AWS Lambda is a compute service that runs your code in response to events and automatically manages the underlying compute resources for you. You can write your code in various languages, including Python, JavaScript, Java, and Go. The beauty of Lambda is that you only pay for the compute time you consume—there's no need to worry about scaling, patching, or managing servers.
Key Features of AWS Lambda
- Automatic Scaling - Lambda automatically scales your application by running code in response to each trigger.
- Pay-as-You-Go - You only pay for the compute time you use, billed in milliseconds.
- Event-Driven - Run code in response to events from over 200 AWS services and SaaS applications.
- Integrations - Lambda integrates seamlessly with other AWS services like API Gateway, S3, DynamoDB, and more.
How Does AWS Lambda Work?
- Write Your Code - Develop your function using your preferred language and upload it to Lambda.
- Set Triggers - Define the events that will trigger your function, such as HTTP requests via API Gateway or file uploads to an S3 bucket.

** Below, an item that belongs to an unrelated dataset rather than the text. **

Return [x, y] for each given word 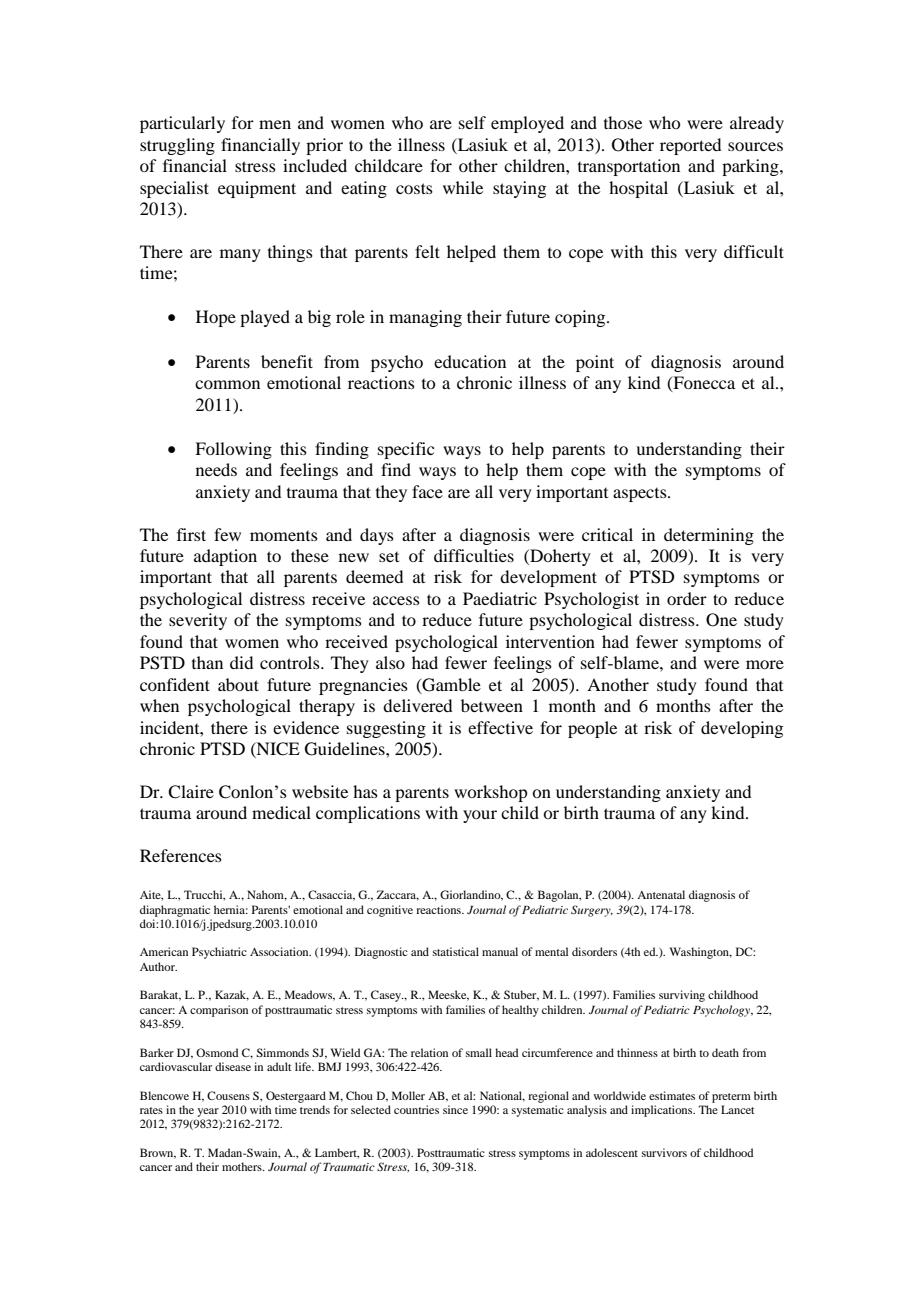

- Lambda Executes the Code - When the event occurs, Lambda automatically runs your code, scales the resources needed, and provides you with the results.
- Monitor and Adjust - Use CloudWatch to monitor your Lambda functions and adjust configurations as needed.
Example Use Cases
- API Backends: Create RESTful APIs using Lambda in conjunction with API Gateway.
- Data Processing: Process files as they are uploaded to S3, or transform data streams in real-time.
- Automation: Automate routine tasks like backups, cleanups, and notifications.
- Microservices: Break down your application into smaller, manageable functions that can be deployed and scaled independently.